Task requirements:
Turn every line of the listing into a numbered list, leaving out blank lines.

Extracted entries:

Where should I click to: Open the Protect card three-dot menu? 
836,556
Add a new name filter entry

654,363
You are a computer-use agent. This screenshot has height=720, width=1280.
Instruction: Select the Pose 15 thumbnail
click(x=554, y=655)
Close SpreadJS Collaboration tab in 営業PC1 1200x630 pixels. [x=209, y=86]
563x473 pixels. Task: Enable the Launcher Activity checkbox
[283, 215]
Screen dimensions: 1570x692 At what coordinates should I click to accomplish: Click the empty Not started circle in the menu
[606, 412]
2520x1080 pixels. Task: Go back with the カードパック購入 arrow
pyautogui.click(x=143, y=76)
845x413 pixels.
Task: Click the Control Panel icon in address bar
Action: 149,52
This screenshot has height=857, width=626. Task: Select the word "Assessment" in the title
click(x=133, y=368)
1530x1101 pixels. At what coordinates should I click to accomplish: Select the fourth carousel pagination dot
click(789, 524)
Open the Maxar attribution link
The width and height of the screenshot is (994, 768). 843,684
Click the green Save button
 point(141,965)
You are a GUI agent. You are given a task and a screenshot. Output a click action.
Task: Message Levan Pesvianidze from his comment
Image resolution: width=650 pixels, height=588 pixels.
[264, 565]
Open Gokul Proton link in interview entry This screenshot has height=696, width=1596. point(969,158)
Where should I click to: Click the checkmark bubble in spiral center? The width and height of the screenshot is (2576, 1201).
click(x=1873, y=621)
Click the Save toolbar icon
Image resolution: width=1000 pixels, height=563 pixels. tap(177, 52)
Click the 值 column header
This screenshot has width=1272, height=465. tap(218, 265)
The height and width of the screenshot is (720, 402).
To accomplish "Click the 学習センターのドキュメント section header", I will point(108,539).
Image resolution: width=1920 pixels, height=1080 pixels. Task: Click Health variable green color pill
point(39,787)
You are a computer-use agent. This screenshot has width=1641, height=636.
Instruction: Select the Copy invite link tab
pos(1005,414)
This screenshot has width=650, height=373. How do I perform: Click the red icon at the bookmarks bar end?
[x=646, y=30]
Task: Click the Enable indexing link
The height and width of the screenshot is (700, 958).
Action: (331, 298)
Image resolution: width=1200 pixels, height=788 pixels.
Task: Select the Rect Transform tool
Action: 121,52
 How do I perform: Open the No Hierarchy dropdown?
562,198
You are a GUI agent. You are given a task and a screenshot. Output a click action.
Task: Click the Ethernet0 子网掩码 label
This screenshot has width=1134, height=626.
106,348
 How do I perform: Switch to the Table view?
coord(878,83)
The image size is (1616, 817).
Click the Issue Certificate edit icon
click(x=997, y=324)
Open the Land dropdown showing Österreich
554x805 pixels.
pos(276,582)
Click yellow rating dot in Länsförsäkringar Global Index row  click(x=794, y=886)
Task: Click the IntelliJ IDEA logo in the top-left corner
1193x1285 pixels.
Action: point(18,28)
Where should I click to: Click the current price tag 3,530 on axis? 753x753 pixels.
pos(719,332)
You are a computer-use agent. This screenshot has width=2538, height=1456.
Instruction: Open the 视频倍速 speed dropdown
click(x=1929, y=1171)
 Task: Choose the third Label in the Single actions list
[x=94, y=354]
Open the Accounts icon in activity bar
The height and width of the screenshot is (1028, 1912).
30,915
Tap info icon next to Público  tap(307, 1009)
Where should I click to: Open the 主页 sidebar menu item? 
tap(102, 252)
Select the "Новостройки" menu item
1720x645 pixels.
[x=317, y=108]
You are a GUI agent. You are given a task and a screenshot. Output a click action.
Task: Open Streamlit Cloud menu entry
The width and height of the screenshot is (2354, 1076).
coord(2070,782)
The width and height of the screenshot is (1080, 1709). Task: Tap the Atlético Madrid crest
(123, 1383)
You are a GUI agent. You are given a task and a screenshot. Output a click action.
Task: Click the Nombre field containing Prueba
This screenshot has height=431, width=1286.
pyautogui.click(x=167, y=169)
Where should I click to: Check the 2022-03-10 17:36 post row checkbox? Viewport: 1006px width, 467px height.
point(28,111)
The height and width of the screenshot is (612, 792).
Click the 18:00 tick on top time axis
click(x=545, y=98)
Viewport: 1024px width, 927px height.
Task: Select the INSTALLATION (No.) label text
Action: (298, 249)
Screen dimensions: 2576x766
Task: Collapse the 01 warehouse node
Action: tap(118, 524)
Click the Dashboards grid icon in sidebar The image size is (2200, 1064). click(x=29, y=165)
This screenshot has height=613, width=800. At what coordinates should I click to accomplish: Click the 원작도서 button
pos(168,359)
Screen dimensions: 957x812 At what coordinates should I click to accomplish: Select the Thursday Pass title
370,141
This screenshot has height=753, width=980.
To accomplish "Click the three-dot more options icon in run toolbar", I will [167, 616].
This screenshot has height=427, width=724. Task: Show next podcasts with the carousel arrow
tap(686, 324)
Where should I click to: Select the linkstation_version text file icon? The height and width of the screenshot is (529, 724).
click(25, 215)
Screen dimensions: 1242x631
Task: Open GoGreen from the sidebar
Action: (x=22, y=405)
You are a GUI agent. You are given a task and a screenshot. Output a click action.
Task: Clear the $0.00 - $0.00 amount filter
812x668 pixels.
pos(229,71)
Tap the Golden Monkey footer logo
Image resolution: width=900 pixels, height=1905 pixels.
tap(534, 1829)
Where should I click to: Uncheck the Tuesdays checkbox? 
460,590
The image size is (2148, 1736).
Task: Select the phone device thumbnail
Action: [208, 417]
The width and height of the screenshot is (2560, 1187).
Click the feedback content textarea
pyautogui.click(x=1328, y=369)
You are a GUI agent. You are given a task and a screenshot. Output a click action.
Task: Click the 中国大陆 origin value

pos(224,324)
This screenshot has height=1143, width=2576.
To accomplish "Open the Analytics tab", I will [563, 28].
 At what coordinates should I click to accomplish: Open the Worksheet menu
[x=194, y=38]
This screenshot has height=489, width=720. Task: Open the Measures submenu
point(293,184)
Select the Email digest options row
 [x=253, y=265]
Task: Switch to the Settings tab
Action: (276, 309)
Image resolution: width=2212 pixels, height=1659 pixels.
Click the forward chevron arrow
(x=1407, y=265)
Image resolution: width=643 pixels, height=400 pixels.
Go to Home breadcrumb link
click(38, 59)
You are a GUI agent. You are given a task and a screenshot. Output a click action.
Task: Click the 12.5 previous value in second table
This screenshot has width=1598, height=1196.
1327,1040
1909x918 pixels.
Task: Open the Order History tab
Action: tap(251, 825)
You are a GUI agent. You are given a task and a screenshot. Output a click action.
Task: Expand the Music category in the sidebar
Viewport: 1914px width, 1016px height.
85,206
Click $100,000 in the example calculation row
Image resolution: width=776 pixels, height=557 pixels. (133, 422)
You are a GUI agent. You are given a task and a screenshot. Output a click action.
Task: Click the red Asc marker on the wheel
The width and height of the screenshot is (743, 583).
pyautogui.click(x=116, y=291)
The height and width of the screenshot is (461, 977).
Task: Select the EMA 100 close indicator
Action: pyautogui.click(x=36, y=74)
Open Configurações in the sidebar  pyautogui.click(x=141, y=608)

Answer to this problem:
1. Where should I click to: Open the Protect card three-dot menu? 
2. 836,556
3. Add a new name filter entry
4. 654,363
5. You are a computer-use agent. This screenshot has height=720, width=1280.
6. Instruction: Select the Pose 15 thumbnail
7. click(x=554, y=655)
8. Close SpreadJS Collaboration tab in 営業PC1 1200x630 pixels. [x=209, y=86]
9. 563x473 pixels. Task: Enable the Launcher Activity checkbox
10. [283, 215]
11. Screen dimensions: 1570x692 At what coordinates should I click to accomplish: Click the empty Not started circle in the menu
12. [606, 412]
13. 2520x1080 pixels. Task: Go back with the カードパック購入 arrow
14. pyautogui.click(x=143, y=76)
15. 845x413 pixels.
16. Task: Click the Control Panel icon in address bar
17. Action: 149,52
18. This screenshot has height=857, width=626. Task: Select the word "Assessment" in the title
19. click(x=133, y=368)
20. 1530x1101 pixels. At what coordinates should I click to accomplish: Select the fourth carousel pagination dot
21. click(789, 524)
22. Open the Maxar attribution link
23. The width and height of the screenshot is (994, 768). 843,684
24. Click the green Save button
25.  point(141,965)
26. You are a GUI agent. You are given a task and a screenshot. Output a click action.
27. Task: Message Levan Pesvianidze from his comment
28. Image resolution: width=650 pixels, height=588 pixels.
29. [264, 565]
30. Open Gokul Proton link in interview entry This screenshot has height=696, width=1596. point(969,158)
31. Where should I click to: Click the checkmark bubble in spiral center? The width and height of the screenshot is (2576, 1201).
32. click(x=1873, y=621)
33. Click the Save toolbar icon
34. Image resolution: width=1000 pixels, height=563 pixels. tap(177, 52)
35. Click the 值 column header
36. This screenshot has width=1272, height=465. tap(218, 265)
37. The height and width of the screenshot is (720, 402).
38. To accomplish "Click the 学習センターのドキュメント section header", I will point(108,539).
39. Image resolution: width=1920 pixels, height=1080 pixels. Task: Click Health variable green color pill
40. point(39,787)
41. You are a computer-use agent. This screenshot has width=1641, height=636.
42. Instruction: Select the Copy invite link tab
43. pos(1005,414)
44. This screenshot has width=650, height=373. How do I perform: Click the red icon at the bookmarks bar end?
45. [x=646, y=30]
46. Task: Click the Enable indexing link
47. The height and width of the screenshot is (700, 958).
48. Action: (331, 298)
49. Image resolution: width=1200 pixels, height=788 pixels.
50. Task: Select the Rect Transform tool
51. Action: 121,52
52.  How do I perform: Open the No Hierarchy dropdown?
53. 562,198
54. You are a GUI agent. You are given a task and a screenshot. Output a click action.
55. Task: Click the Ethernet0 子网掩码 label
56. This screenshot has width=1134, height=626.
57. 106,348
58.  How do I perform: Switch to the Table view?
59. coord(878,83)
60. The image size is (1616, 817).
61. Click the Issue Certificate edit icon
62. click(x=997, y=324)
63. Open the Land dropdown showing Österreich
64. 554x805 pixels.
65. pos(276,582)
66. Click yellow rating dot in Länsförsäkringar Global Index row  click(x=794, y=886)
67. Task: Click the IntelliJ IDEA logo in the top-left corner
68. 1193x1285 pixels.
69. Action: point(18,28)
70. Where should I click to: Click the current price tag 3,530 on axis? 753x753 pixels.
71. pos(719,332)
72. You are a computer-use agent. This screenshot has width=2538, height=1456.
73. Instruction: Open the 视频倍速 speed dropdown
74. click(x=1929, y=1171)
75.  Task: Choose the third Label in the Single actions list
76. [x=94, y=354]
77. Open the Accounts icon in activity bar
78. The height and width of the screenshot is (1028, 1912).
79. 30,915
80. Tap info icon next to Público  tap(307, 1009)
81. Where should I click to: Open the 主页 sidebar menu item? 
82. tap(102, 252)
83. Select the "Новостройки" menu item
84. 1720x645 pixels.
85. [x=317, y=108]
86. You are a GUI agent. You are given a task and a screenshot. Output a click action.
87. Task: Open Streamlit Cloud menu entry
88. The width and height of the screenshot is (2354, 1076).
89. coord(2070,782)
90. The width and height of the screenshot is (1080, 1709). Task: Tap the Atlético Madrid crest
91. (123, 1383)
92. You are a GUI agent. You are given a task and a screenshot. Output a click action.
93. Task: Click the Nombre field containing Prueba
94. This screenshot has height=431, width=1286.
95. pyautogui.click(x=167, y=169)
96. Where should I click to: Check the 2022-03-10 17:36 post row checkbox? Viewport: 1006px width, 467px height.
97. point(28,111)
98. The height and width of the screenshot is (612, 792).
99. Click the 18:00 tick on top time axis
100. click(x=545, y=98)
101. Viewport: 1024px width, 927px height.
102. Task: Select the INSTALLATION (No.) label text
103. Action: (298, 249)
104. Screen dimensions: 2576x766
105. Task: Collapse the 01 warehouse node
106. Action: tap(118, 524)
107. Click the Dashboards grid icon in sidebar The image size is (2200, 1064). click(x=29, y=165)
108. This screenshot has height=613, width=800. At what coordinates should I click to accomplish: Click the 원작도서 button
109. pos(168,359)
110. Screen dimensions: 957x812 At what coordinates should I click to accomplish: Select the Thursday Pass title
111. 370,141
112. This screenshot has height=753, width=980.
113. To accomplish "Click the three-dot more options icon in run toolbar", I will [167, 616].
114. This screenshot has height=427, width=724. Task: Show next podcasts with the carousel arrow
115. tap(686, 324)
116. Where should I click to: Select the linkstation_version text file icon? The height and width of the screenshot is (529, 724).
117. click(25, 215)
118. Screen dimensions: 1242x631
119. Task: Open GoGreen from the sidebar
120. Action: (x=22, y=405)
121. You are a GUI agent. You are given a task and a screenshot. Output a click action.
122. Task: Clear the $0.00 - $0.00 amount filter
123. 812x668 pixels.
124. pos(229,71)
125. Tap the Golden Monkey footer logo
126. Image resolution: width=900 pixels, height=1905 pixels.
127. tap(534, 1829)
128. Where should I click to: Uncheck the Tuesdays checkbox? 
129. 460,590
130. The image size is (2148, 1736).
131. Task: Select the phone device thumbnail
132. Action: [208, 417]
133. The width and height of the screenshot is (2560, 1187).
134. Click the feedback content textarea
135. pyautogui.click(x=1328, y=369)
136. You are a GUI agent. You are given a task and a screenshot. Output a click action.
137. Task: Click the 中国大陆 origin value
138. pos(224,324)
139. This screenshot has height=1143, width=2576.
140. To accomplish "Open the Analytics tab", I will [563, 28].
141.  At what coordinates should I click to accomplish: Open the Worksheet menu
142. [x=194, y=38]
143. This screenshot has height=489, width=720. Task: Open the Measures submenu
144. point(293,184)
145. Select the Email digest options row
146.  [x=253, y=265]
147. Task: Switch to the Settings tab
148. Action: (276, 309)
149. Image resolution: width=2212 pixels, height=1659 pixels.
150. Click the forward chevron arrow
151. (x=1407, y=265)
152. Image resolution: width=643 pixels, height=400 pixels.
153. Go to Home breadcrumb link
154. click(38, 59)
155. You are a GUI agent. You are given a task and a screenshot. Output a click action.
156. Task: Click the 12.5 previous value in second table
157. This screenshot has width=1598, height=1196.
158. 1327,1040
159. 1909x918 pixels.
160. Task: Open the Order History tab
161. Action: tap(251, 825)
162. You are a GUI agent. You are given a task and a screenshot. Output a click action.
163. Task: Expand the Music category in the sidebar
164. Viewport: 1914px width, 1016px height.
165. 85,206
166. Click $100,000 in the example calculation row
167. Image resolution: width=776 pixels, height=557 pixels. (133, 422)
168. You are a GUI agent. You are given a task and a screenshot. Output a click action.
169. Task: Click the red Asc marker on the wheel
170. The width and height of the screenshot is (743, 583).
171. pyautogui.click(x=116, y=291)
172. The height and width of the screenshot is (461, 977).
173. Task: Select the EMA 100 close indicator
174. Action: pyautogui.click(x=36, y=74)
175. Open Configurações in the sidebar  pyautogui.click(x=141, y=608)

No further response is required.